Complete the following:
#1 In the passage on Joanna Rush's book, what did the police officer who discovered Rush after she was raped say to her?
#2 Reproduce the passage on Joanna Rush's book from "That character resonates" to "zero for AIDS.".

Supplied text:

Author Joanna Rush says that is the trinity she tackles in her recently released book, “Asking For It: A Rockette’s Tale.” The fictionalized memoir is based on Rush’s long-running one-woman show, “Asking For It,”which details her journey from a cloistered Irish-Catholic upbringing to the mean streets of New York City, where the upstart chorus girl discovers cruel realities that threaten to squash her sense of faith and her hope. She deals with homelessness and heartache, loses friends to AIDS and endures horrific sexual violence. (The titles of the projects refer to the callous words of a police officer that discovered Rush after she was raped: “You were asking for it.”) Ultimately she triumphs, making her way to the bright lights of Broadway and beyond one resolute step – or rather, high-kick – at a time.
“Asking For It: A Rockette’s Tale” balances pathos with humor, translating the dark comedy ofRush’s stage show into print. Rush’s spiritedness isn’t confined to her performances with that sequin-covered dance company she pursues, with dogged earnestness, for a job. It is found in her resolute insistence on finding bright spots even in the darkest times. Whether marveling at this flame-haired spitfire’s I’m-Going-To-Make-It moxie, or admiring her perseverance through the turmoil of religious guilt and sexist shaming, readers discover an unconquerable character Broadway couldn’t invent.
That character resonates strongly with the LGBT community, says Rush, who has a strong gay following. “Asking For It” touches on certain issues with obvious parallels to the LGBT experience: overcoming gender-based bias and bucking against the dogmatic rigidity of organized religion, just to start. But Rush also paints the picture of a tender, loving relationship between Bernie and her gay best friend, Johnnie. It is based on Rush’s real relationship with her best friend John, a gay activist. Rush watched as John and his partner – along with many other actor friends – died in a time when NYC seemed to the ground zero for AIDS.

Listed entries:

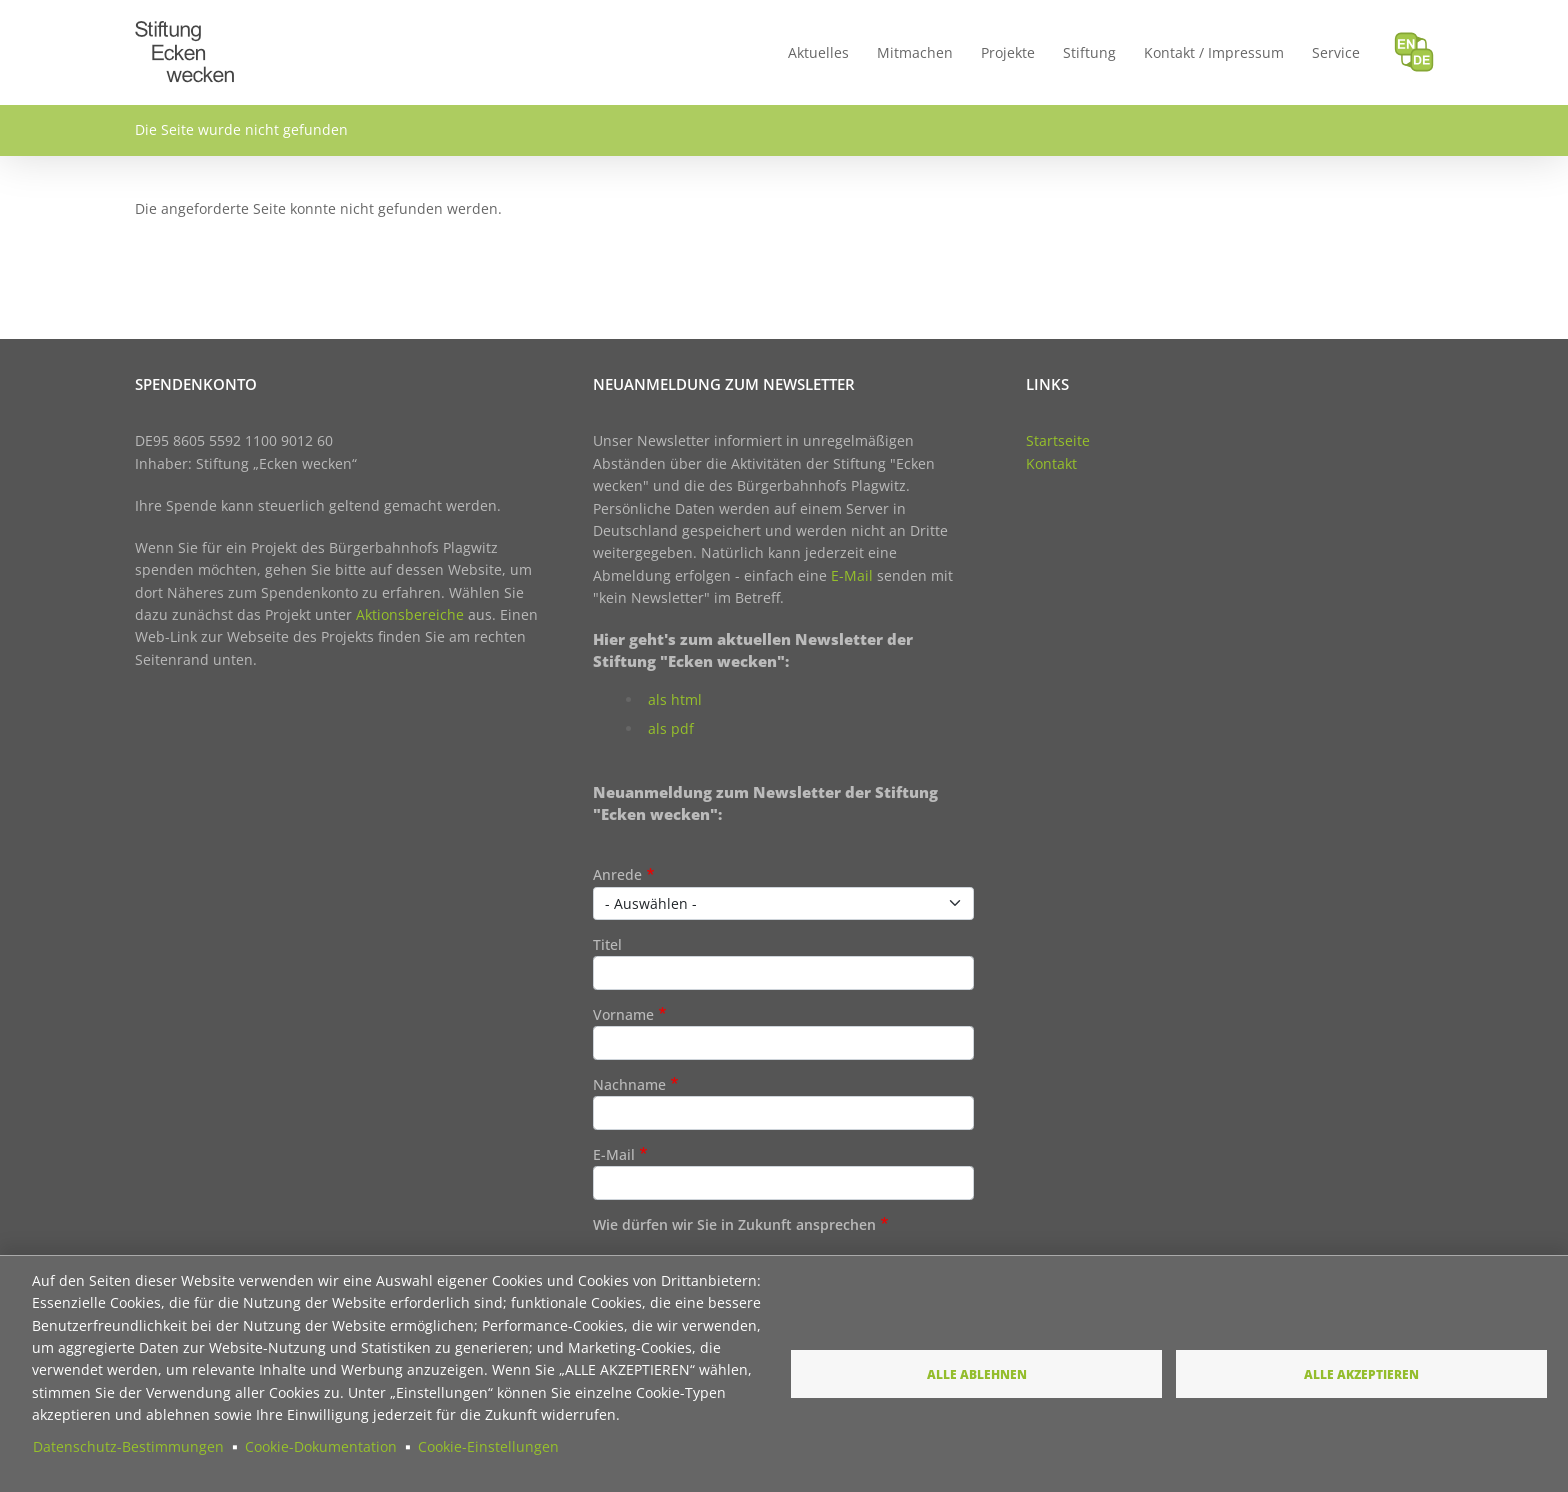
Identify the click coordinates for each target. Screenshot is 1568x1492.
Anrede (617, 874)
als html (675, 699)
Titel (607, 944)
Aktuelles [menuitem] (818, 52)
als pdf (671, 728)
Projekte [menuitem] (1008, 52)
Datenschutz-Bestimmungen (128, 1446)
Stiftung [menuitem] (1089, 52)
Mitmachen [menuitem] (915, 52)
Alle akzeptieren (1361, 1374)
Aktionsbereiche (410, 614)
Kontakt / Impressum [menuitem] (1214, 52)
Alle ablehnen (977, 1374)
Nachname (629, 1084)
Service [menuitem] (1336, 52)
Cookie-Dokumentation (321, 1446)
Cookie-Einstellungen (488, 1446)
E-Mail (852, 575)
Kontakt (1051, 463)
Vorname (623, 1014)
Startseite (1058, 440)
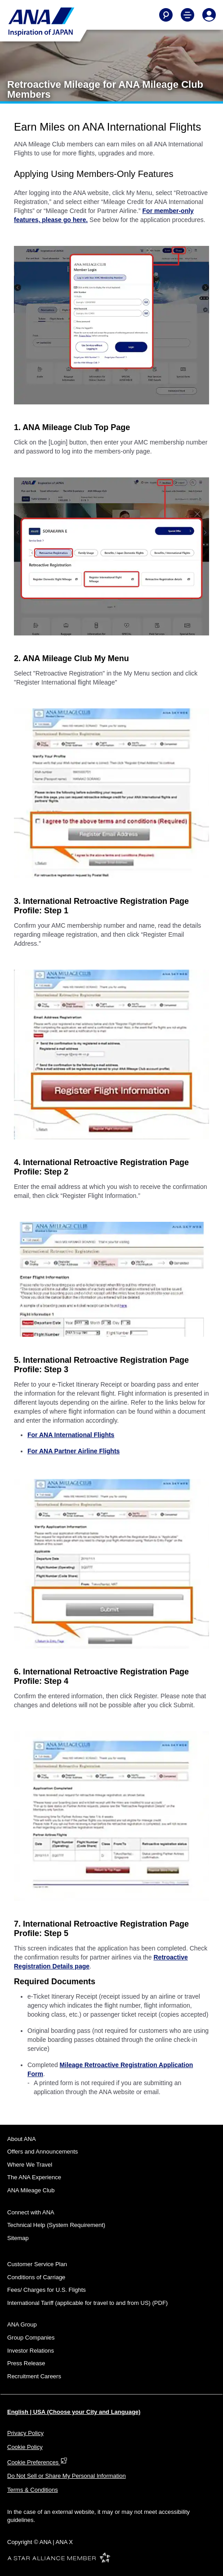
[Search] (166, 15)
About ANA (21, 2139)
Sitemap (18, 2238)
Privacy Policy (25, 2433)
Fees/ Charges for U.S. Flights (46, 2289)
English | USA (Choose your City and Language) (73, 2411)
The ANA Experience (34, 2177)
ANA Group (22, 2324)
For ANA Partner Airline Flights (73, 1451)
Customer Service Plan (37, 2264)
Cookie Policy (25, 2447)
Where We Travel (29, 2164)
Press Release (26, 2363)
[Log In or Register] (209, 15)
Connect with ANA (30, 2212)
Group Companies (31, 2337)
==
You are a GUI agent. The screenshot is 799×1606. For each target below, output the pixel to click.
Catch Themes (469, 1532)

Answers to the exercise:
#1 "You were asking for it."

#2
That character resonates strongly with the LGBT community, says Rush, who has a strong gay following. “Asking For It” touches on certain issues with obvious parallels to the LGBT experience: overcoming gender-based bias and bucking against the dogmatic rigidity of organized religion, just to start. But Rush also paints the picture of a tender, loving relationship between Bernie and her gay best friend, Johnnie. It is based on Rush’s real relationship with her best friend John, a gay activist. Rush watched as John and his partner – along with many other actor friends – died in a time when NYC seemed to the ground zero for AIDS.